• Assignment:
Each record should be retyped word for word.

• Source records:
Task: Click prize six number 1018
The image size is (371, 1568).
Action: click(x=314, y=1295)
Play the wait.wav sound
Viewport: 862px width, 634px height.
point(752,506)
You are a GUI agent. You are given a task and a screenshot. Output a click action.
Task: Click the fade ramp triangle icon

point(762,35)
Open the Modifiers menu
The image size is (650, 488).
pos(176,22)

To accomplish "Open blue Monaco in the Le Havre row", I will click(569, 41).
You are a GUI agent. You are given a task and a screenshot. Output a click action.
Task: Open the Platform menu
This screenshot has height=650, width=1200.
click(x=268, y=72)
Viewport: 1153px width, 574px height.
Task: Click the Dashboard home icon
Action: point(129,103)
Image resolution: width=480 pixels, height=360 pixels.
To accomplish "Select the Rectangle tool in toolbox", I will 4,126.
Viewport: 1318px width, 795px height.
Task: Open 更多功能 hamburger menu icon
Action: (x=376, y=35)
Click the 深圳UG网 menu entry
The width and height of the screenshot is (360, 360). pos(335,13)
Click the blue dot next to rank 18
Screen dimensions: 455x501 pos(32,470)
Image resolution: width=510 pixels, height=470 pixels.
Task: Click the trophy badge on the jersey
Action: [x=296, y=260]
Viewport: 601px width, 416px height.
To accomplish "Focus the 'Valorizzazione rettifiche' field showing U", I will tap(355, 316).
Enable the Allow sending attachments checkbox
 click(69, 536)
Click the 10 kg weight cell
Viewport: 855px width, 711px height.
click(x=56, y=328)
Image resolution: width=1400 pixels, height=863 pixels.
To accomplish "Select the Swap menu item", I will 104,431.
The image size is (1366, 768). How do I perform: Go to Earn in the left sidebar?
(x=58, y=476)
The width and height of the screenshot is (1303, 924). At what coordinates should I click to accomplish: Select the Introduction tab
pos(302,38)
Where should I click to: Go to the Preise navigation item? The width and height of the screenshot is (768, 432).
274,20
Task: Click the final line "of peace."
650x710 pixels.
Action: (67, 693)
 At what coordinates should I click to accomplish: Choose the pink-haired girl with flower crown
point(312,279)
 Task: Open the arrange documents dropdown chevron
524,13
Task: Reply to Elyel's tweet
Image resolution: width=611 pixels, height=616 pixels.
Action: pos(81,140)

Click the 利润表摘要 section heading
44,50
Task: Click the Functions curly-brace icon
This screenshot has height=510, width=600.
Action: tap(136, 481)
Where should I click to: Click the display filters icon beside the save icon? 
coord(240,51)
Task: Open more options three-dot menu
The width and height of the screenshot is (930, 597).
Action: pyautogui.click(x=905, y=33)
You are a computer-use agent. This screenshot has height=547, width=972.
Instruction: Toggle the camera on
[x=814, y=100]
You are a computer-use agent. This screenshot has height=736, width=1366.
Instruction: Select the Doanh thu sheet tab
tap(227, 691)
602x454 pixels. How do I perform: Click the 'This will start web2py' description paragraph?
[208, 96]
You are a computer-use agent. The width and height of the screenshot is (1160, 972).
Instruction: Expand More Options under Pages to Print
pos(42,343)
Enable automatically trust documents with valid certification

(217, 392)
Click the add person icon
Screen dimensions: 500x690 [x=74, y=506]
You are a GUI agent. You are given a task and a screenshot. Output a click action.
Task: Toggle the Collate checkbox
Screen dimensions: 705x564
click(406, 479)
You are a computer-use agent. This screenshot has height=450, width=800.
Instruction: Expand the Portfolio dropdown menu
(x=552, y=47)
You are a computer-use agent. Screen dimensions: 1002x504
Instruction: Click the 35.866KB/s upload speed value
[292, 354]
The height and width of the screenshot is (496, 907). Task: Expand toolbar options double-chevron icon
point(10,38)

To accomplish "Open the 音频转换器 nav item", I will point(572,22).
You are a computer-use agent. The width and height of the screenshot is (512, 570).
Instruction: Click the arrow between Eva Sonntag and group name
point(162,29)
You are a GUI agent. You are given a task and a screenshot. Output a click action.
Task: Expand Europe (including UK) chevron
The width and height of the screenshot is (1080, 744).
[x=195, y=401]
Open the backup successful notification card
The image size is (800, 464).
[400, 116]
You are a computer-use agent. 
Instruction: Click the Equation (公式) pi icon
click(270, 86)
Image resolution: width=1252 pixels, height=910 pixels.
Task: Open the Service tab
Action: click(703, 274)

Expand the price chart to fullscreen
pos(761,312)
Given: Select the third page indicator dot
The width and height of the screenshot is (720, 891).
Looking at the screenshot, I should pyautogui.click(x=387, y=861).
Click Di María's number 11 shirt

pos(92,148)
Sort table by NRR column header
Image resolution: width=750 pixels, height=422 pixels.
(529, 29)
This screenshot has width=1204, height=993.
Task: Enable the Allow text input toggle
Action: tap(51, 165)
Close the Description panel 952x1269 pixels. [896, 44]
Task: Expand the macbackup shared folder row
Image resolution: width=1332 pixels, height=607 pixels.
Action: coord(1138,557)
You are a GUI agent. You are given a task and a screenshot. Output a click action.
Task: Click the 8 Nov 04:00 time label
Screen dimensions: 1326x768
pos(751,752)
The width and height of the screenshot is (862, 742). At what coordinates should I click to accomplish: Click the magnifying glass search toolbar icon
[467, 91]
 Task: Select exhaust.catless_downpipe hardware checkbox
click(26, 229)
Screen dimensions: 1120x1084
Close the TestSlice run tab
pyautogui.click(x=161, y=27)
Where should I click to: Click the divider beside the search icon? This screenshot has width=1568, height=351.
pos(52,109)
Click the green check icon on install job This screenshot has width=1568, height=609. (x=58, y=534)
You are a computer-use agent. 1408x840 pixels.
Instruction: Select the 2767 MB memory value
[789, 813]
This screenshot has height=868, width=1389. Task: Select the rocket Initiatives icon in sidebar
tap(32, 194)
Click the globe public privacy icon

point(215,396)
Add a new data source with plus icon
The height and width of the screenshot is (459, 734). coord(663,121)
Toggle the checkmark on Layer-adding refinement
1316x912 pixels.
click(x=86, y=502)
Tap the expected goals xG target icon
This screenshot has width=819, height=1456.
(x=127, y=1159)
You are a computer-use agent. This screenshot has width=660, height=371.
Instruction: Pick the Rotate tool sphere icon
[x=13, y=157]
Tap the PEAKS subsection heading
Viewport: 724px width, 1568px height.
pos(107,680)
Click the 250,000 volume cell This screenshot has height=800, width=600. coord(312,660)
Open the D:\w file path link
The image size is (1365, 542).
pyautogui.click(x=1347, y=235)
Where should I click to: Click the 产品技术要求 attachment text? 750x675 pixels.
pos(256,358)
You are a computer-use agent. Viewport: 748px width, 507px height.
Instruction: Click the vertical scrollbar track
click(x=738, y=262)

• Finished exercise:
Task: Click prize six number 1018
The image size is (371, 1568).
Action: click(x=314, y=1295)
Play the wait.wav sound
Viewport: 862px width, 634px height.
point(752,506)
You are a GUI agent. You are given a task and a screenshot. Output a click action.
Task: Click the fade ramp triangle icon

point(762,35)
Open the Modifiers menu
The image size is (650, 488).
pos(176,22)

To accomplish "Open blue Monaco in the Le Havre row", I will click(569, 41).
You are a GUI agent. You are given a task and a screenshot. Output a click action.
Task: Open the Platform menu
This screenshot has height=650, width=1200.
click(x=268, y=72)
Viewport: 1153px width, 574px height.
Task: Click the Dashboard home icon
Action: point(129,103)
Image resolution: width=480 pixels, height=360 pixels.
To accomplish "Select the Rectangle tool in toolbox", I will 4,126.
Viewport: 1318px width, 795px height.
Task: Open 更多功能 hamburger menu icon
Action: (x=376, y=35)
Click the 深圳UG网 menu entry
The width and height of the screenshot is (360, 360). pos(335,13)
Click the blue dot next to rank 18
Screen dimensions: 455x501 pos(32,470)
Image resolution: width=510 pixels, height=470 pixels.
Task: Click the trophy badge on the jersey
Action: [x=296, y=260]
Viewport: 601px width, 416px height.
To accomplish "Focus the 'Valorizzazione rettifiche' field showing U", I will tap(355, 316).
Enable the Allow sending attachments checkbox
 click(69, 536)
Click the 10 kg weight cell
Viewport: 855px width, 711px height.
click(x=56, y=328)
Image resolution: width=1400 pixels, height=863 pixels.
To accomplish "Select the Swap menu item", I will 104,431.
The image size is (1366, 768). How do I perform: Go to Earn in the left sidebar?
(x=58, y=476)
The width and height of the screenshot is (1303, 924). At what coordinates should I click to accomplish: Select the Introduction tab
pos(302,38)
Where should I click to: Go to the Preise navigation item? The width and height of the screenshot is (768, 432).
274,20
Task: Click the final line "of peace."
650x710 pixels.
Action: (67, 693)
 At what coordinates should I click to accomplish: Choose the pink-haired girl with flower crown
point(312,279)
 Task: Open the arrange documents dropdown chevron
524,13
Task: Reply to Elyel's tweet
Image resolution: width=611 pixels, height=616 pixels.
Action: pos(81,140)

Click the 利润表摘要 section heading
44,50
Task: Click the Functions curly-brace icon
This screenshot has height=510, width=600.
Action: tap(136, 481)
Where should I click to: Click the display filters icon beside the save icon? 
coord(240,51)
Task: Open more options three-dot menu
The width and height of the screenshot is (930, 597).
Action: pyautogui.click(x=905, y=33)
You are a computer-use agent. This screenshot has height=547, width=972.
Instruction: Toggle the camera on
[x=814, y=100]
You are a computer-use agent. This screenshot has height=736, width=1366.
Instruction: Select the Doanh thu sheet tab
tap(227, 691)
602x454 pixels. How do I perform: Click the 'This will start web2py' description paragraph?
[208, 96]
You are a computer-use agent. The width and height of the screenshot is (1160, 972).
Instruction: Expand More Options under Pages to Print
pos(42,343)
Enable automatically trust documents with valid certification

(217, 392)
Click the add person icon
Screen dimensions: 500x690 [x=74, y=506]
You are a GUI agent. You are given a task and a screenshot. Output a click action.
Task: Toggle the Collate checkbox
Screen dimensions: 705x564
click(406, 479)
You are a computer-use agent. This screenshot has height=450, width=800.
Instruction: Expand the Portfolio dropdown menu
(x=552, y=47)
You are a computer-use agent. Screen dimensions: 1002x504
Instruction: Click the 35.866KB/s upload speed value
[292, 354]
The height and width of the screenshot is (496, 907). Task: Expand toolbar options double-chevron icon
point(10,38)

To accomplish "Open the 音频转换器 nav item", I will point(572,22).
You are a computer-use agent. The width and height of the screenshot is (512, 570).
Instruction: Click the arrow between Eva Sonntag and group name
point(162,29)
You are a GUI agent. You are given a task and a screenshot. Output a click action.
Task: Expand Europe (including UK) chevron
The width and height of the screenshot is (1080, 744).
[x=195, y=401]
Open the backup successful notification card
The image size is (800, 464).
[400, 116]
You are a computer-use agent. 
Instruction: Click the Equation (公式) pi icon
click(270, 86)
Image resolution: width=1252 pixels, height=910 pixels.
Task: Open the Service tab
Action: click(703, 274)

Expand the price chart to fullscreen
pos(761,312)
Given: Select the third page indicator dot
The width and height of the screenshot is (720, 891).
Looking at the screenshot, I should pyautogui.click(x=387, y=861).
Click Di María's number 11 shirt

pos(92,148)
Sort table by NRR column header
Image resolution: width=750 pixels, height=422 pixels.
(529, 29)
This screenshot has width=1204, height=993.
Task: Enable the Allow text input toggle
Action: tap(51, 165)
Close the Description panel 952x1269 pixels. [896, 44]
Task: Expand the macbackup shared folder row
Image resolution: width=1332 pixels, height=607 pixels.
Action: coord(1138,557)
You are a GUI agent. You are given a task and a screenshot. Output a click action.
Task: Click the 8 Nov 04:00 time label
Screen dimensions: 1326x768
pos(751,752)
The width and height of the screenshot is (862, 742). At what coordinates should I click to accomplish: Click the magnifying glass search toolbar icon
[467, 91]
 Task: Select exhaust.catless_downpipe hardware checkbox
click(26, 229)
Screen dimensions: 1120x1084
Close the TestSlice run tab
pyautogui.click(x=161, y=27)
Where should I click to: Click the divider beside the search icon? This screenshot has width=1568, height=351.
pos(52,109)
Click the green check icon on install job This screenshot has width=1568, height=609. (x=58, y=534)
You are a computer-use agent. 1408x840 pixels.
Instruction: Select the 2767 MB memory value
[789, 813]
This screenshot has height=868, width=1389. Task: Select the rocket Initiatives icon in sidebar
tap(32, 194)
Click the globe public privacy icon

point(215,396)
Add a new data source with plus icon
The height and width of the screenshot is (459, 734). coord(663,121)
Toggle the checkmark on Layer-adding refinement
1316x912 pixels.
click(x=86, y=502)
Tap the expected goals xG target icon
This screenshot has width=819, height=1456.
(x=127, y=1159)
You are a computer-use agent. This screenshot has width=660, height=371.
Instruction: Pick the Rotate tool sphere icon
[x=13, y=157]
Tap the PEAKS subsection heading
Viewport: 724px width, 1568px height.
pos(107,680)
Click the 250,000 volume cell This screenshot has height=800, width=600. coord(312,660)
Open the D:\w file path link
The image size is (1365, 542).
pyautogui.click(x=1347, y=235)
Where should I click to: Click the 产品技术要求 attachment text? 750x675 pixels.
pos(256,358)
You are a computer-use agent. Viewport: 748px width, 507px height.
Instruction: Click the vertical scrollbar track
click(x=738, y=262)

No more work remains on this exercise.